Liveness Probe

Overview

Kubernetes provides the self-healing capability, that is, Kubernetes can detect the container crash and restart the container. However, sometimes memory leakage occurs in a Java program, and the program cannot work normally, while the JVM process is still running. For such issues, Kubernetes provides the liveness probe mechanism to determine whether to restart the container by checking whether the container responses normally. This is a good health check mechanism.

A liveness probe should be defined for each pod. Otherwise, Kubernetes cannot detect whether the pod is running properly.

CCI supports the following detection mechanisms:

HTTP GET: An HTTP GET request is sent to the container. If the probe receives 2xx or 3xx, the container is healthy.

You need to configure the following annotation for the pod to make timeoutSeconds take effect:

cci.io/httpget-probe-timeout-enable:"true"

For details, see the example in Advanced Configuration of Liveness Probe.
Exec: The probe runs a command in the container and checks the exit status code. If the exit status code is 0, the probe is healthy.

HTTP GET

HTTP GET is the most common detection method. The mechanism is to send an HTTP GET request to the container. If the probe receives 2xx or 3xx, the container is healthy. The method is defined as follows:

apiVersion: v1
kind: Pod
metadata:
  name: liveness-http
spec:
  containers:
  - name: liveness
    image: k8s.gcr.io/liveness
    args:
    - /server
    livenessProbe:           # liveness probe
      httpGet:               # HTTP GET definition
        path: /healthz
        port: 8080

Create a pod.

$ kubectl create -f liveness-http.yaml -n $namespace_name
pod/liveness-http created

As shown above, the probe sends an HTTP GET request to port 8080 of the container. The preceding program returns the status code 500 for the fifth request. Then Kubernetes restarts the container.

View pod details.

$ kubectl describe po liveness-http -n $namespace_name
Name:         liveness-http
......
Containers:
  container-0:
    ......
    State:          Running
      Started:      Mon, 12 Nov 2018 22:57:28 +0800
    Last State:     Terminated
      Reason:       Error
      Exit Code:    137
      Started:      Mon, 12 Nov 2018 22:55:40 +0800
      Finished:     Mon, 12 Nov 2018 22:57:27 +0800
    Ready:          True
    Restart Count:  1
    Liveness:       http-get http://:8080/ delay=0s timeout=1s period=10s #success=1 #failure=3
......
Events:
  Type     Reason     Age                 From               Message
  ----     ------     ----                ----               -------
  Normal   Scheduled  3m5s                default-scheduler  Successfully assigned default/pod-liveness to node2
  Normal   Pulling    74s (x2 over 3m4s)  kubelet, node2     pulling image "pod-liveness"
  Normal   Killing    74s                 kubelet, node2     Killing container with id docker://container-0:Container failed liveness probe.. Container will be killed and recreated.

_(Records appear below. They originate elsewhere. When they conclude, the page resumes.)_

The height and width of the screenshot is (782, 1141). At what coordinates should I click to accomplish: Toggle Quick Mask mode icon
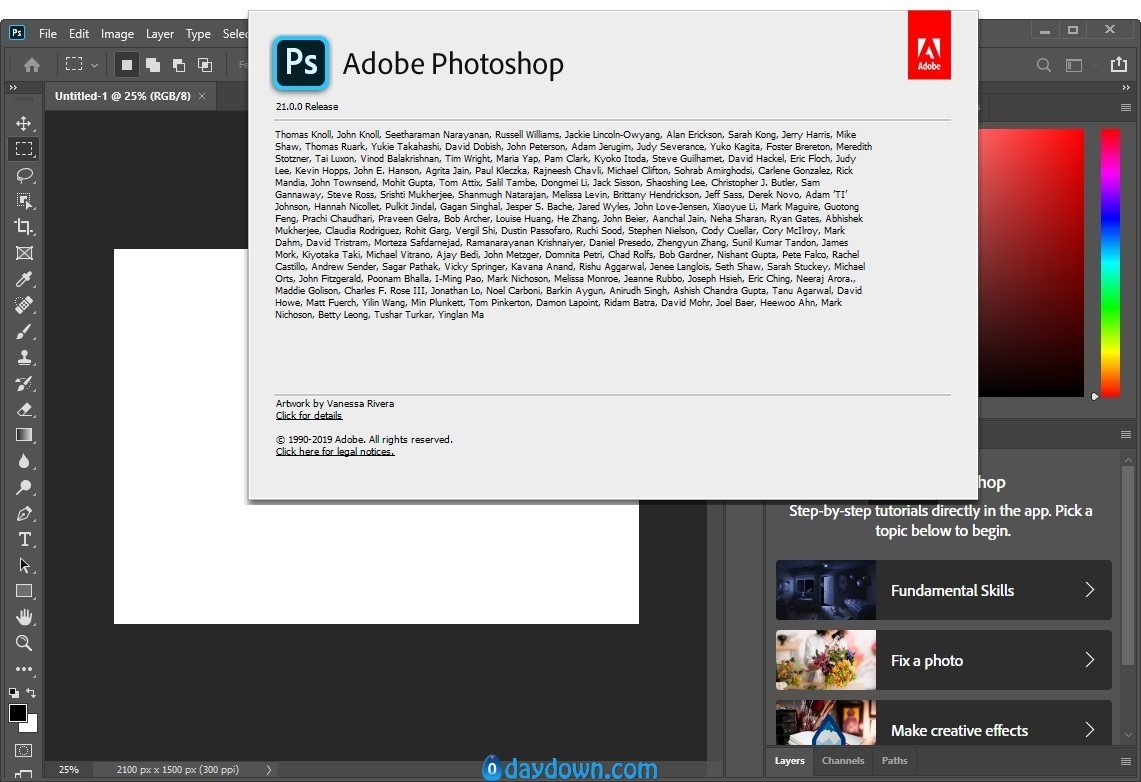click(x=24, y=750)
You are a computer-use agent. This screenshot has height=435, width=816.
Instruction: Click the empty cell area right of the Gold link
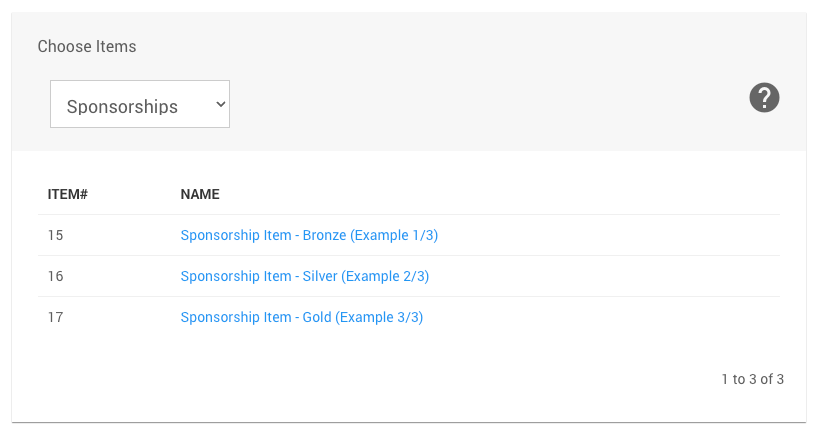click(x=610, y=318)
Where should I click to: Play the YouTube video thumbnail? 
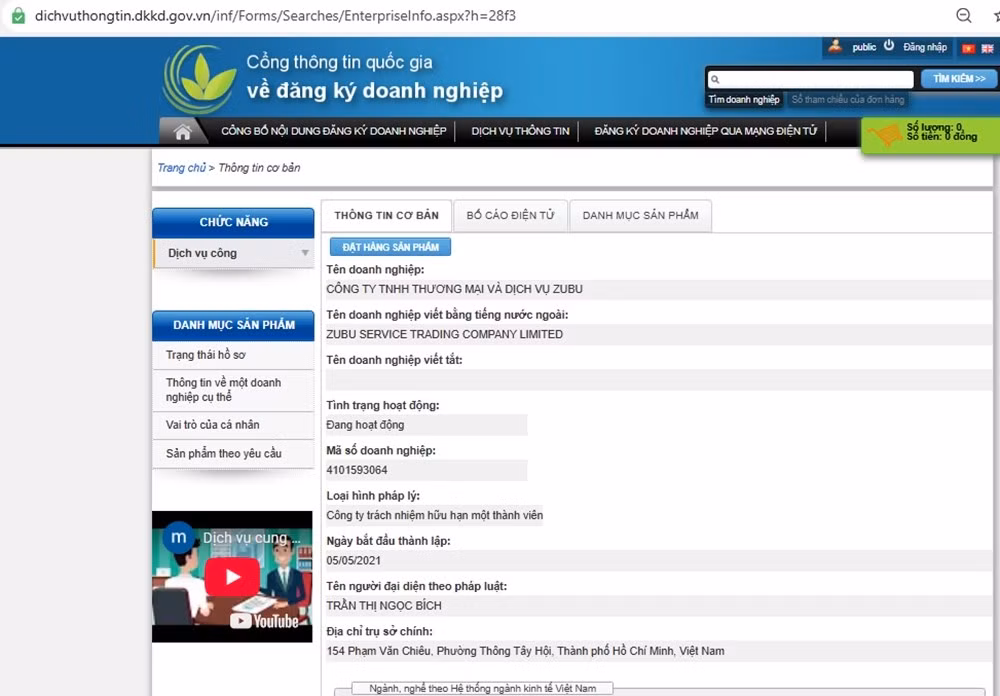coord(232,577)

As shown, the pod is in the Running state, the Last State is Terminated, and the Restart Count is 1, indicating that the pod is restarted once. In addition, you can see the following information from the event "Killing container with id docker://container-0:Container failed liveness probe.." Container will be killed and recreated.

After the container is killed, a new container is created.

Exec

Exec is to execute a specific command. The mechanism is that the probe executes the command in the container and checks the exit status code of the command. If the status code is 0, the pod is healthy. The method is defined as follows:

apiVersion: v1
kind: Pod
metadata:
  labels:
    test: liveness
  name: liveness-exec
spec:
  containers:
  - name: liveness
    image: busybox
    args:
    - /bin/sh
    - -c
    - touch /tmp/healthy; sleep 30; rm -rf /tmp/healthy; sleep 600
    livenessProbe:           # liveness probe
      exec:                  # Exec definition
        command:
        - cat
        - /tmp/healthy

Run the cat /tmp/healthy command in the container. If the command is executed successfully and 0 is returned, the container is healthy.

Advanced Configuration of Liveness Probe

In output of the $ kubectl describe po liveness-http command, the following information is displayed:

Liveness: http-get http://:8080/ delay=0s timeout=1s period=10s #success=1 #failure=3

This line indicates the parameter configuration of the liveness probe. The meanings of the parameters are as follows:

delay=0s indicates that the probe starts immediately after the container is started.
timeout=1s indicates that the container must respond to the probe within 1s. Otherwise, the detection fails.
period=10s indicates that the detection is performed every 10s.
#success=1 indicates that the detection is successful after succeeding once.
#failure=3 indicates that the container will be restarted after three consecutive detection failures.

These are set by default when the probe is created. You can also manually configure the parameters as follows:

apiVersion: v1
kind: Pod
metadata:
  name: liveness-http
spec:
  template:
    metadata:
      annotations:
        cci.io/httpget-probe-timeout-enable:"true"
  containers:
  - image: k8s.gcr.io/liveness
    livenessProbe:
      httpGet:
        path: /
        port: 8080
      initialDelaySeconds: 10    # When does the container start detection after the container is started?
      timeoutSeconds: 2          # The container must respond to the probe within 2s, or the detection fails.
      periodSeconds: 30           # The probe is performed every 30s.
      successThreshold: 1        # The container is considered healthy as long as the probe succeeds once.
      failureThreshold: 3        # The container will be restarted after three consecutive detection failures.

Generally, the value of initialDelaySeconds must be greater than 0, because in most cases, although the container is started successfully, it takes a while for the application to be ready. After the application is ready, a success message is returned. Otherwise, the probe may fail frequently.

In addition, you can set failureThreshold to allow multiple times of loop detection, so that you do not have to repeatedly run the health check program.

Configuring an Effect Liveness Probe

What should a liveness probe detect?
A liveness probe should check whether all the key parts of an application are healthy and use a dedicated URL, such as /health. This function is performed when /health is accessed, and then the result is returned. Note that authentication cannot be performed. Otherwise, the probe will repeatedly fail and be restarted.

In addition, the check can be performed only within the application, and cannot be performed outside the dependency. For example, if the frontend web server cannot connect to the database, the web server cannot be considered as unhealthy.
A liveness probe must be lightweight.
A liveness probe cannot occupy too many resources or too much time. Otherwise, the health check is wasting resources. For example, for Java applications, the HTTP GET method is recommended. If the Exec method is used, the JVM startup occupies too many resources.